▸ **CONSIGNES**
1. Indiquez si chaque affirmation concorde avec l'extrait sur le compte du omer. Répondez par oui ou par non et citez les mots décisifs. (a) Le décompte du omer commence le second jour de Pessa’h. (b) Chaque soir, on compte les jours de façon décroissante jusqu'à Chavou’ot. (c) Les deux pains de balancement sont cuits sans levain.
2. Selon l'extrait sur le compte du omer, sur l'analyse de quel rabbin l'étude de cette mitsvah s'appuie-t-elle, et dans quel ouvrage ?

▸ **EXTRAIT DU DOCUMENT**
···

Dans le 23ème chapitre de Vayikra, la torah dit :
טו/ וּסְפַרְתֶּם לָכֶם, מִמָּחֳרַת הַשַּׁבָּת, מִיּוֹם הֲבִיאֲכֶם, אֶת-עֹמֶר הַתְּנוּפָה: שֶׁבַע שַׁבָּתוֹת, תְּמִימֹת תִּהְיֶינָה׃
15/ Et vous compterez pour vous, à partir du lendemain du jour du repos où vous avez apporté le omer du balancement[1], elles seront sept semaines complètes.
טז/ עַד מִמָּחֳרַת הַשַּׁבָּת הַשְּׁבִיעִת, תִּסְפְּרוּ חֲמִשִּׁים יוֹם; וְהִקְרַבְתֶּם מִנְחָה חֲדָשָׁה, לַיהוָה׃
16/ Jusqu’au lendemain de la septième semaine vous compterez cinquante jours et vous offrirez une nouvelle oblation pour Hachem.
יז/ מִמּוֹשְׁבֹתֵיכֶם תָּבִיאּוּ לֶחֶם תְּנוּפָה, שְׁתַּיִם שְׁנֵי עֶשְׂרֹנִים–סֹלֶת תִּהְיֶינָה, חָמֵץ תֵּאָפֶינָה: בִּכּוּרִים, לַיהוָה׃
17/ De vos lieux de résidence, vous apporterez deux pains de balancement, de deux dixième de fleur de farine ils seront (constitués); ils seront cuits au levain, prémices pour Hachem.
Le choix du sujet à développer cette semaine est tout désigné car nous le vivons actuellement. En effet, depuis le second jour de Pessa’h nous décomptons le omer. Ainsi, chaque soir jusqu’à Chavou’ot, nous avons l’obligation assez surprenante de faire la séfirat haomer. Tentons d’analyser le concept qui se cache derrière cette mitsvah, en nous appuyant sur une analyse de Rav Akiva Tatz (La trame de la vie, chapitre 15).
La première question qu’il y a lieu de poser, consiste à saisir la nécessité absolue de compter. Pourquoi compter est-il une mitsvah ? À quoi cela sert-il ? Pourquoi Hachem impose t-il ce décompte ?
La seconde question se base sur le système de compte. La logique imposerait de compter les jours qui nous séparent du don de la torah. Ainsi, nous suivrions une progression décroissante, partant de quarante-neuf pour arriver au dernier jour. Puisque nous sommes désireux de recevoir la torah, notre démarche se présenterait comme une échéance que nous attendons : « plus que 49 jours avant Chavou’ot, plus que 48… ». Or, dans les faits, le compte se fait de façon croissante, nous prenons Pessa’h pour point de départ, et chaque soir nous ajoutons un jour. Pourquoi Pessa’h est-il la base de référence, lorsque le décompte a pour objectif Chavou’ot ?
Plus intrigant encore, le verset lui-même demande de compter cinquante jour. Or nous n’en comptons que quarante neuf. Pourquoi stoppons-nous le décompte juste avant de le clôturer ? Le cinquantième jour devrait même être le plus important, il constitue l’aboutissement de toute la démarche?! Et pourtant, nous semblons l’occulter ?

···

▸ **Entrées de repérage d'objets**

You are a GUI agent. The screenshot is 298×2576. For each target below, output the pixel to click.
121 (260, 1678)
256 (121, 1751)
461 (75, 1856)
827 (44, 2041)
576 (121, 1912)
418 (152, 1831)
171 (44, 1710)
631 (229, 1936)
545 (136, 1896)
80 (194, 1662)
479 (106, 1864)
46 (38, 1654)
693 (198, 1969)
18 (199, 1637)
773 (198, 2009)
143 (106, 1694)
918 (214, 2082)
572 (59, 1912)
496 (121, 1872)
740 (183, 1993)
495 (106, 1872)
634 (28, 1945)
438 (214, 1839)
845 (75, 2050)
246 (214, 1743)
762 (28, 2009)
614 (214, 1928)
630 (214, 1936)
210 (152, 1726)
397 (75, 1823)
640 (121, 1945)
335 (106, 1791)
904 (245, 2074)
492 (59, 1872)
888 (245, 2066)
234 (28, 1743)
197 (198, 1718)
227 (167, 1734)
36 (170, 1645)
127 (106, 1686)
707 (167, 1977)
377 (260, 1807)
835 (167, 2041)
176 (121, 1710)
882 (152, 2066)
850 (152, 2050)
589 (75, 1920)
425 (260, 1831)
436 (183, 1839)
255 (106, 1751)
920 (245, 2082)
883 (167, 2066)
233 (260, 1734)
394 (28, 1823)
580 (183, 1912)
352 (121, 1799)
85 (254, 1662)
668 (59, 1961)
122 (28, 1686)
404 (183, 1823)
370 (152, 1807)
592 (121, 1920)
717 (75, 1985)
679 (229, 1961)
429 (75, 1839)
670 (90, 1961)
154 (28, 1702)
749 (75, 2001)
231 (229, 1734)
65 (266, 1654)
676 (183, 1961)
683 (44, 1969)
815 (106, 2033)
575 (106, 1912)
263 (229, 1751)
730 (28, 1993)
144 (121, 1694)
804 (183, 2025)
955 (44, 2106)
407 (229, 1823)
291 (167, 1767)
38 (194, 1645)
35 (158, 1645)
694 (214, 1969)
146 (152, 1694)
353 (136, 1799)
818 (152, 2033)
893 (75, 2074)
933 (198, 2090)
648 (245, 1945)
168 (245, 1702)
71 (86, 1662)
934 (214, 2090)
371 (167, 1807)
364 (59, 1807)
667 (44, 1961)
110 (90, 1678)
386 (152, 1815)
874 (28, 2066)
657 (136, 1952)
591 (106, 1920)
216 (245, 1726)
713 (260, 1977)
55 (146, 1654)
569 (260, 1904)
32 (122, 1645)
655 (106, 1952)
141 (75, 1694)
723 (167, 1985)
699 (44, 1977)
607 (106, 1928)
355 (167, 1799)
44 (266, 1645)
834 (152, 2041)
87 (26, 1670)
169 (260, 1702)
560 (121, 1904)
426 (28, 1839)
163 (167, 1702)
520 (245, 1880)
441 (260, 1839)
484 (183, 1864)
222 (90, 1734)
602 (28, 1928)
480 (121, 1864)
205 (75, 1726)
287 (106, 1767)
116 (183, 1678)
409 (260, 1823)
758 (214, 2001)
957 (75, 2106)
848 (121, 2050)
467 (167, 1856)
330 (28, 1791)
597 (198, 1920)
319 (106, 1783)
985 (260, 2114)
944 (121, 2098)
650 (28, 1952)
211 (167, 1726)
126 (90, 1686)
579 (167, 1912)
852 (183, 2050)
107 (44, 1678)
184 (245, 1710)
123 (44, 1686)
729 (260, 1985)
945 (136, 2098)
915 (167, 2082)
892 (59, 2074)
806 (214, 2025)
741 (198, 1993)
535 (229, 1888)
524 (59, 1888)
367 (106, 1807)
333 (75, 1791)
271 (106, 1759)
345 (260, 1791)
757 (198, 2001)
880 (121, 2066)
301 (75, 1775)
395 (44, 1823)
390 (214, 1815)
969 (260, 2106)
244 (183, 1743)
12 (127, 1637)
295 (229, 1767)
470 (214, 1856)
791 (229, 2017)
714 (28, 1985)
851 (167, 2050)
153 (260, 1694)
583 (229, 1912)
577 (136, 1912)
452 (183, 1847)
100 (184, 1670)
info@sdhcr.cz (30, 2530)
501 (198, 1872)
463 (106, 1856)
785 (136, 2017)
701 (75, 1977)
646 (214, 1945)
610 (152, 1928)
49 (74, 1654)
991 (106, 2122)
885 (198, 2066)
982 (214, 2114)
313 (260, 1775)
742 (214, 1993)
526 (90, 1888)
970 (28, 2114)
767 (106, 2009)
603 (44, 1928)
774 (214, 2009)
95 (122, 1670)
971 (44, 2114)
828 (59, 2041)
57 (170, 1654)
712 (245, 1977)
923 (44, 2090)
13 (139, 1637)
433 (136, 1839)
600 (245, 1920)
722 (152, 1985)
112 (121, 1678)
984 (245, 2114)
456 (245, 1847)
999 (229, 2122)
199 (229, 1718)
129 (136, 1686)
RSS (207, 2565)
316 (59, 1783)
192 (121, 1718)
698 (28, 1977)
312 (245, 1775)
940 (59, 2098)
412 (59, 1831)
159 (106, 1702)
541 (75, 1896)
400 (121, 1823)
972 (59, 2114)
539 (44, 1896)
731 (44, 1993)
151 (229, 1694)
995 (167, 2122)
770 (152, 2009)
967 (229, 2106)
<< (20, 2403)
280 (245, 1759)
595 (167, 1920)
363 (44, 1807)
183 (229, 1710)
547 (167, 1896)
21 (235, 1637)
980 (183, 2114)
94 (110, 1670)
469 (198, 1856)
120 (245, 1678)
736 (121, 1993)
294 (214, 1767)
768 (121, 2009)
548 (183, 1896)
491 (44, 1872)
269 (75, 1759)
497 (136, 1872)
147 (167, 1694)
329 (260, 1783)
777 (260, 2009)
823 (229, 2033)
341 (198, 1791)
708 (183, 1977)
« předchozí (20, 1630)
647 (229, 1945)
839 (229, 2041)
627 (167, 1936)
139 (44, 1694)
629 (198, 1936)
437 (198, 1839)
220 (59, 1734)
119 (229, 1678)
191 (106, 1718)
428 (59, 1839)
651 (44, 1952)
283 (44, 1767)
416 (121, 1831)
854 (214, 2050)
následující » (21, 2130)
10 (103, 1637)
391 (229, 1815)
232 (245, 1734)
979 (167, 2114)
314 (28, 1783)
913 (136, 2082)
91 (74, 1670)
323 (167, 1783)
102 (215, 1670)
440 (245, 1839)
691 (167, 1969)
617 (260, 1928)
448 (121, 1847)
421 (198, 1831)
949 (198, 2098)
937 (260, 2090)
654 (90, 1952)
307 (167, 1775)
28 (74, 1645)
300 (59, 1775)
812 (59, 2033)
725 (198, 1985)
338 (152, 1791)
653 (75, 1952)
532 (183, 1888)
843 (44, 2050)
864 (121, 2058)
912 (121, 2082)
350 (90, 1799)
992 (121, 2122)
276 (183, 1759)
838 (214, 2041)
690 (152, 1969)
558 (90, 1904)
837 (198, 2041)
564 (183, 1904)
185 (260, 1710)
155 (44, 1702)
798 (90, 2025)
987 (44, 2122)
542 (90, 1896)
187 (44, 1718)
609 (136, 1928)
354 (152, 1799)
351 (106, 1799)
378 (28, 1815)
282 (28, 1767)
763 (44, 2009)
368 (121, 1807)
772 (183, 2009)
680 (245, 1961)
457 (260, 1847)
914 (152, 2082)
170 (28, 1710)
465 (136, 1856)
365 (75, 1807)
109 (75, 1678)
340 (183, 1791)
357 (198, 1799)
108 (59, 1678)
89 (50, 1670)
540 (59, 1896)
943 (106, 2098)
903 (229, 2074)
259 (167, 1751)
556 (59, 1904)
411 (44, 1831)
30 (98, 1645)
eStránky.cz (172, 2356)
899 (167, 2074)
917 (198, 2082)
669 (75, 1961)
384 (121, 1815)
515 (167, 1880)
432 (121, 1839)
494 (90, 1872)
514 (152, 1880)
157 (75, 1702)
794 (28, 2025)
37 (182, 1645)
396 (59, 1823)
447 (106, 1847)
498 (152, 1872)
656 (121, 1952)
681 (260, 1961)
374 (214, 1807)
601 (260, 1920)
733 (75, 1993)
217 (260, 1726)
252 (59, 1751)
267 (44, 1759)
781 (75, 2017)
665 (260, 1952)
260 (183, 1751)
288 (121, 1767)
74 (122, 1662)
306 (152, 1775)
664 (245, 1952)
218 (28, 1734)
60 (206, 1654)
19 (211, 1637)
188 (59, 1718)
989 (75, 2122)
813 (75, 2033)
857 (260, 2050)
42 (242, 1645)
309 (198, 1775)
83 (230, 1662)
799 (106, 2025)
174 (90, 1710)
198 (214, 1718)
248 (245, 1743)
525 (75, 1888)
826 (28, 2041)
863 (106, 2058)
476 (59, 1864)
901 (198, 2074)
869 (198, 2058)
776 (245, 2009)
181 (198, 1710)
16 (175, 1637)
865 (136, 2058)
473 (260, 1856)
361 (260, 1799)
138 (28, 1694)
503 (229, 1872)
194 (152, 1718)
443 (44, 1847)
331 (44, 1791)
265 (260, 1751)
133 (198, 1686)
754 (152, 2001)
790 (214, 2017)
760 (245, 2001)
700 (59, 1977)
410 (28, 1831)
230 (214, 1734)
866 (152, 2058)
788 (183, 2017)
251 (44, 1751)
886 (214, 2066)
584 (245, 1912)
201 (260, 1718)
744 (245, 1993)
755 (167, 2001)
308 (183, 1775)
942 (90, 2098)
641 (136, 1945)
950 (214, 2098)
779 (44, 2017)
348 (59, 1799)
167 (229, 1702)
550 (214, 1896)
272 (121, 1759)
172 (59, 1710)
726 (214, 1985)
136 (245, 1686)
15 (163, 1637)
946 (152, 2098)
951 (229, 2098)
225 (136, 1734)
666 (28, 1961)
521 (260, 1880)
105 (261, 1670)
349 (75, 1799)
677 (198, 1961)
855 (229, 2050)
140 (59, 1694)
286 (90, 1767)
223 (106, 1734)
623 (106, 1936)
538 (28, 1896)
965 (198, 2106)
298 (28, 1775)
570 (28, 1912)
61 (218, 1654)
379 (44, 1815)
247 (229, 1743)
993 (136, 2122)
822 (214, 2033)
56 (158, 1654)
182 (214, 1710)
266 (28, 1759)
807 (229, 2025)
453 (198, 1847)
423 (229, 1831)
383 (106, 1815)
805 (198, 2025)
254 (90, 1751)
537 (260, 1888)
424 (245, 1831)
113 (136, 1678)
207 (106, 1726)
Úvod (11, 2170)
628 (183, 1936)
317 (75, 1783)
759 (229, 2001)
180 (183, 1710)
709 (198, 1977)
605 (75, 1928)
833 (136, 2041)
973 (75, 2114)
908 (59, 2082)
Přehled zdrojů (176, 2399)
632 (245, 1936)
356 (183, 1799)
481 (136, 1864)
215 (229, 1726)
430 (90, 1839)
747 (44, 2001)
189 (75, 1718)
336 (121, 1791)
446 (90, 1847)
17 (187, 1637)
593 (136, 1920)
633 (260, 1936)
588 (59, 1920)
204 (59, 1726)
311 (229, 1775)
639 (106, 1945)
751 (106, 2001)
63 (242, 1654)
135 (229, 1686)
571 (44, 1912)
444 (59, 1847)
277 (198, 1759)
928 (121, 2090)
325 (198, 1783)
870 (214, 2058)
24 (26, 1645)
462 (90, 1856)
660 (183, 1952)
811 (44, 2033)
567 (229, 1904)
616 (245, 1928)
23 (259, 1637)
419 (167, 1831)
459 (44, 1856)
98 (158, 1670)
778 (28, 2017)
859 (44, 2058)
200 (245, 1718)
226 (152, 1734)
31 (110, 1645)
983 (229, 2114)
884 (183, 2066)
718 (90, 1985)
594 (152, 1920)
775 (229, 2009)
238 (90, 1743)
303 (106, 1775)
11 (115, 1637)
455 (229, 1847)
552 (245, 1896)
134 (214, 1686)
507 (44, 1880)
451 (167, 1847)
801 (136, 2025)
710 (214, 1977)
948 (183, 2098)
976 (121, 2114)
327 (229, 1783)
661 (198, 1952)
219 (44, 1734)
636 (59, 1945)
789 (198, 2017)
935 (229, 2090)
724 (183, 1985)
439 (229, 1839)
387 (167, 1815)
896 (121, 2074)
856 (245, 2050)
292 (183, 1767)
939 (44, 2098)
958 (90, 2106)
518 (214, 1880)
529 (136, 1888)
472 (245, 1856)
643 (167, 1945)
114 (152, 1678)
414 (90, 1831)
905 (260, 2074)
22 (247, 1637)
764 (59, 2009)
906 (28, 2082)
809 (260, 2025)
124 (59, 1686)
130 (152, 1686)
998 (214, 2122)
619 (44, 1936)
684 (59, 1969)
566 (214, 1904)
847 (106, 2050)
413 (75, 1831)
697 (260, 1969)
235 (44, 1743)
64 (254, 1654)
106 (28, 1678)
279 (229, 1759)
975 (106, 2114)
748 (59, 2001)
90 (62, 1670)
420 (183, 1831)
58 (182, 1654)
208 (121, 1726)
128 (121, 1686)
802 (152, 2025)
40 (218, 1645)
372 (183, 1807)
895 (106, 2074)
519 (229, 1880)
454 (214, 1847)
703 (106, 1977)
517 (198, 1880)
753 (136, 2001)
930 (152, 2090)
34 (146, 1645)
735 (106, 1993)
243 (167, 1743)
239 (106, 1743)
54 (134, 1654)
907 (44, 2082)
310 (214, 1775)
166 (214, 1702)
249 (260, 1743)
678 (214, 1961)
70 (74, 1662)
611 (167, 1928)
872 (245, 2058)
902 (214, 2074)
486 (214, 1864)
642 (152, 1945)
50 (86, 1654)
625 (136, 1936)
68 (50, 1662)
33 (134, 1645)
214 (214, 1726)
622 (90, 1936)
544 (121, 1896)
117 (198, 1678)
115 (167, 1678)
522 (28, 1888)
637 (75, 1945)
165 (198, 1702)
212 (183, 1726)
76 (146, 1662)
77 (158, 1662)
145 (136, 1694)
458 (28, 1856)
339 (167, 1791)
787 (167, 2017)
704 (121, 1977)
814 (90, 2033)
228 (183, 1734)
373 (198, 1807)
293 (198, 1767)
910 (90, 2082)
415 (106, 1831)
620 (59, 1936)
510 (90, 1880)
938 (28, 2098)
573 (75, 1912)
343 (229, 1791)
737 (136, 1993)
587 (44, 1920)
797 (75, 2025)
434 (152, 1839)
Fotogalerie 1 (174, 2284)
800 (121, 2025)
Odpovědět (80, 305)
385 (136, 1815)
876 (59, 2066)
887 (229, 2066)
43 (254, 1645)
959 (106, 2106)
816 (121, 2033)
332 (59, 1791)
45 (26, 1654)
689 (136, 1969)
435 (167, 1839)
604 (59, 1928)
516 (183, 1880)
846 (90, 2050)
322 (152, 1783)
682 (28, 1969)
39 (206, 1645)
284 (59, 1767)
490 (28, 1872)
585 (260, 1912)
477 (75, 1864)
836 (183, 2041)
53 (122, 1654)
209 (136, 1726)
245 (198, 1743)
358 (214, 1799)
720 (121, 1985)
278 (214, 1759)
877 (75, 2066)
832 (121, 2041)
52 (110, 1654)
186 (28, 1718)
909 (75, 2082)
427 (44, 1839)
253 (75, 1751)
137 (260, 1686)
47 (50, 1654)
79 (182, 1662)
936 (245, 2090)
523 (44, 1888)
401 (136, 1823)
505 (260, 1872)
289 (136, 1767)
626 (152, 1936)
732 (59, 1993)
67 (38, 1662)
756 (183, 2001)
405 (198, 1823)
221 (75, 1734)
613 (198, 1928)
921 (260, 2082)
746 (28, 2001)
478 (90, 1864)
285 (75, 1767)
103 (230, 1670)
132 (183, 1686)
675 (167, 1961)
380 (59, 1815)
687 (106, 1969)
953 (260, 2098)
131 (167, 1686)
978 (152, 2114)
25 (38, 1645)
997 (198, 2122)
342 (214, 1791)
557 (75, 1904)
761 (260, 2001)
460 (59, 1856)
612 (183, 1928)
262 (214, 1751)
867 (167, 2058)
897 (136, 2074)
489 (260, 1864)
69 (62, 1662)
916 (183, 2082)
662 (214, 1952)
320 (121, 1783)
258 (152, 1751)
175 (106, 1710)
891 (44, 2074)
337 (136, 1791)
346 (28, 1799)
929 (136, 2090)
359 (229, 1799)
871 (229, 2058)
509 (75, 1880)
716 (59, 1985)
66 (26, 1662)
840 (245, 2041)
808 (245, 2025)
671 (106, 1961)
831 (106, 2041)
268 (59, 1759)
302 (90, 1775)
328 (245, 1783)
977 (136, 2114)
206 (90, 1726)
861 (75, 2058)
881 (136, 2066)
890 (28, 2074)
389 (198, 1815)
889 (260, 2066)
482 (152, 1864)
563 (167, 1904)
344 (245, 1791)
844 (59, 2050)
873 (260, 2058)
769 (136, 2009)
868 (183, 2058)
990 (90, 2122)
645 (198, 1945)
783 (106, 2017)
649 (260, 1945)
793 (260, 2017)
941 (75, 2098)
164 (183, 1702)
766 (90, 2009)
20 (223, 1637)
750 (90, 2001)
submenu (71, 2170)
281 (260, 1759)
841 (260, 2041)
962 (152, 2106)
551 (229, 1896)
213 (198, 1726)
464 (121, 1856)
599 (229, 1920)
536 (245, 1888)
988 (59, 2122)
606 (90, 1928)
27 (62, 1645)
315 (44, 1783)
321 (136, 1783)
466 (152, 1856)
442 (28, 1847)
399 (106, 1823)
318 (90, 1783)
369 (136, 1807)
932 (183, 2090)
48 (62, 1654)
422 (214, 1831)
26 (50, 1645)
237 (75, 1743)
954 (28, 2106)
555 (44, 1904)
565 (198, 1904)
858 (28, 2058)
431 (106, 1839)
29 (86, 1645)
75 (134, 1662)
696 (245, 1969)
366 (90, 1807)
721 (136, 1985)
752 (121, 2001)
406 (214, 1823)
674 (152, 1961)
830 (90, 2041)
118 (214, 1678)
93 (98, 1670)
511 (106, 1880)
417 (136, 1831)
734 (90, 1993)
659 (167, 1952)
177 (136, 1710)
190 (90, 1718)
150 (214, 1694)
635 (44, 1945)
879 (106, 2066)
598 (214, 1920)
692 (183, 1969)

···

▸ **CORRIGÉ**
1.
(a) Oui : « depuis le second jour de Pessa’h nous décomptons le omer ».
(b) Non : « dans les faits, le compte se fait de façon croissante ».
(c) Non : « ils seront cuits au levain ».

2. Sur celle de Rav Akiva Tatz, dans « La trame de la vie », chapitre 15.